His team pursues this vision on the basis of three principles: Target, Repair, and Prevent. Inflammatory illnesses are often triggered by an over-expressed immune system, which attacks the body’s own tissues, leading to impaired function of the affected organs and a loss of quality of life. For this reason, Fine’s team first targets mechanisms that are central to driving tissue injury. They then investigate the best approaches to selectively block these responses or to repair the tissue itself. If the fibrotic process has already begun, the goal is to obstruct it as much as possible to prevent disease progression.
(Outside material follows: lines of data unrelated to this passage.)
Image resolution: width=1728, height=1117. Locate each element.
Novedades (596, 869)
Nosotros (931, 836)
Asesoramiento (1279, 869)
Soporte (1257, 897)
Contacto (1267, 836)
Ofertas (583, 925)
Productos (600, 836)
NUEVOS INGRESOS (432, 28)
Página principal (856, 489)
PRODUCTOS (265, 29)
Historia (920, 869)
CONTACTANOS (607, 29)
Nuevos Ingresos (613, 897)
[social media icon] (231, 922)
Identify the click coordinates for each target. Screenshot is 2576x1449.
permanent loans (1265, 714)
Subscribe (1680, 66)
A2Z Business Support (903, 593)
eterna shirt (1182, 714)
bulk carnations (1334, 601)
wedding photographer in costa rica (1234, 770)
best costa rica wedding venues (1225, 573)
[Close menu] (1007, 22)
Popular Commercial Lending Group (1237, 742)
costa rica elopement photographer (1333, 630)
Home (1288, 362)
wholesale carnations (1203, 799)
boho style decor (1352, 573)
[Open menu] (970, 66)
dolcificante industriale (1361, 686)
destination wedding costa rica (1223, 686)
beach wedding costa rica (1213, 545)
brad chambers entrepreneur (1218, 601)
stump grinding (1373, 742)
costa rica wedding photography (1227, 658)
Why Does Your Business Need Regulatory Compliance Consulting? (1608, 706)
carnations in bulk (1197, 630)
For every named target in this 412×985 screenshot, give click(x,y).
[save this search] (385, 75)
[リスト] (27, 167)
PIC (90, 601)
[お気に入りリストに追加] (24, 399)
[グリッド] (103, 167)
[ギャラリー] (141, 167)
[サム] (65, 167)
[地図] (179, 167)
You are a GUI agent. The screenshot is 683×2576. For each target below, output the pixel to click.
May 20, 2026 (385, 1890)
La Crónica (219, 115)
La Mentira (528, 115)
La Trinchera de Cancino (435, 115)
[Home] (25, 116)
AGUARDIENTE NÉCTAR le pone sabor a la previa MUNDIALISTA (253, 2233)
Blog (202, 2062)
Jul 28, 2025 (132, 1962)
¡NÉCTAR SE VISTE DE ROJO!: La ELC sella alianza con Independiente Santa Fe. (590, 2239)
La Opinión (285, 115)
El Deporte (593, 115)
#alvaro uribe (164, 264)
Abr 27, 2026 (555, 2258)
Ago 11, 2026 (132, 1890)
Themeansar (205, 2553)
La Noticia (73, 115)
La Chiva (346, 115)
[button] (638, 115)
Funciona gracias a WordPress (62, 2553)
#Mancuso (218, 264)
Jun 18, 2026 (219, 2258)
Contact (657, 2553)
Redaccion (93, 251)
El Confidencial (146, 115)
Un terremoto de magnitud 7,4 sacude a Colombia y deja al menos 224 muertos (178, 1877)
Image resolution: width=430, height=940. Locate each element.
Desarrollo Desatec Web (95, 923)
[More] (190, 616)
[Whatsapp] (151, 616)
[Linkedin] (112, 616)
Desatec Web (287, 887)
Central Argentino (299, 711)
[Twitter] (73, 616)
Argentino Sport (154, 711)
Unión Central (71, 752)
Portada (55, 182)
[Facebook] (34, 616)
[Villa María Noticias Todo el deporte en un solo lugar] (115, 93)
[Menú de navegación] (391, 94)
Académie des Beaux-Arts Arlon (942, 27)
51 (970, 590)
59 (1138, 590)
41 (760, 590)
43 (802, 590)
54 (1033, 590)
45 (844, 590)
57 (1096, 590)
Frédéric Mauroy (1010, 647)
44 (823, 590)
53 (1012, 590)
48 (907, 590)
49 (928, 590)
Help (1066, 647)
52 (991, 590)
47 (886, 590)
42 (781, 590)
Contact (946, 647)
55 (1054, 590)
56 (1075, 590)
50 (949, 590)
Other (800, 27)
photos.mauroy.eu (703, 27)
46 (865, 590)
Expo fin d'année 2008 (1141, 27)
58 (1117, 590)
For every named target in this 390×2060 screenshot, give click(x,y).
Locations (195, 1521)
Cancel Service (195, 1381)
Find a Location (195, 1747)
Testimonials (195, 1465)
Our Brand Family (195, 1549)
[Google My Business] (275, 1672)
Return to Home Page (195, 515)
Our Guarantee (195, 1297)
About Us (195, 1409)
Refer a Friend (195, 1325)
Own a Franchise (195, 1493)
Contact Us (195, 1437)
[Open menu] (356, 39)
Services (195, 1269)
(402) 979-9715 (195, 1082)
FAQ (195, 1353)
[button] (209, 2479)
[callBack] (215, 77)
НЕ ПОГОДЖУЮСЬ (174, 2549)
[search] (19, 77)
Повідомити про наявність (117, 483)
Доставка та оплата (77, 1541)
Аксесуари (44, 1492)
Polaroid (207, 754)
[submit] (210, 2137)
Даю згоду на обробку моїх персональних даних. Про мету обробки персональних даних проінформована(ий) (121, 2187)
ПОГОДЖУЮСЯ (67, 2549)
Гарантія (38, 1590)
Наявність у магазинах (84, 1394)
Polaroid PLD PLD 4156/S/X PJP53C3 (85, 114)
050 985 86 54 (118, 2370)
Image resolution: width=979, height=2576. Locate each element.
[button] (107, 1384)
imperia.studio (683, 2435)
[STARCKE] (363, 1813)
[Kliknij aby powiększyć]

This holistic research approach has also proven itself with other forms of inflammatory and fibrotic disorders. For example, the research team has developed an investigational medicine called spesolimab which blocks a mechanism called the interleukin (IL)-36 receptor. Spesolimab is believed to have potential to target and prevent a range of inflammatory and fibrotic diseases, and has recently shown promise in patients with pustular psoriasis. “While still early in its development, spesolimab has the potential to improve the lives of many people affected by this cluster of diseases,” Fine explains. He knows how a research breakthrough feels – the moment it becomes clear: We did it; we helped people. “This,” says Fine,“is why we do this job.”
HOW CELLS CAN COMMUNICATE
The cell membrane is strewn with receptors: These molecules help cells to communicate with each other and to control the organism. If an outside signal reaches the receptors, they transmit the signal into the cell. This triggers different cellular effects, such as cell division or growth.
This is how it works: Nintedanib is a potent inhibitor of specific cell communications and signaling cascades and interferes with processes active in fibrosis such as fibroblast proliferation and secretion of collagen. In addition, nintedanib has shown not only onsistent anti-fibrotic, but also anti-inflammatory activity.
Through a bigger and more diverse global community of innovation partners, more can be learned, and achieved. That is why Boehringer Ingelheim collaborates with leading pioneers from academic institutions and other companies around the world to identify new treatments for patients with high medical need.
One of the most recent partnerships is with Singaporean biotech company Enleofen Bio, which began in January 2020. The goal: leverage Enleofen’s preclinical interleukin-11 (IL-11) platform to develop first-inclass therapies across a broad range of fibrotic and inflammatory diseases. IL-11 is a cytokine, a protein certain cells of the body use to communicate, and plays a key role in fibrotic and inflammatory conditions. Blocking IL-11 action has been shown to inhibit disease across many organs (liver, lung, kidney, retina, bowel, heart and skin). The initial focus will be on novel therapies for patients with Nonalcoholic Steatohepatitis (NASH) and Interstitial Lung Diseases (ILDs), two of Boehringer Ingelheim’s core disease focus areas, with a potential to expand into further fibrotic and inflammatory conditions based on IL-11’s central role in disease.
Another collaboration started in 2016 with the Harvard Fibrosis Network of the Harvard Stem Cell Institute in Cambridge, USA. Since fibrotic diseases can affect many organs, the partners aim to find new therapies for diseases like IPF, Nonalcoholic Steatohepatitis (NASH) and Chronic Kidney Disease (CKD) – and to identify commonalities among them.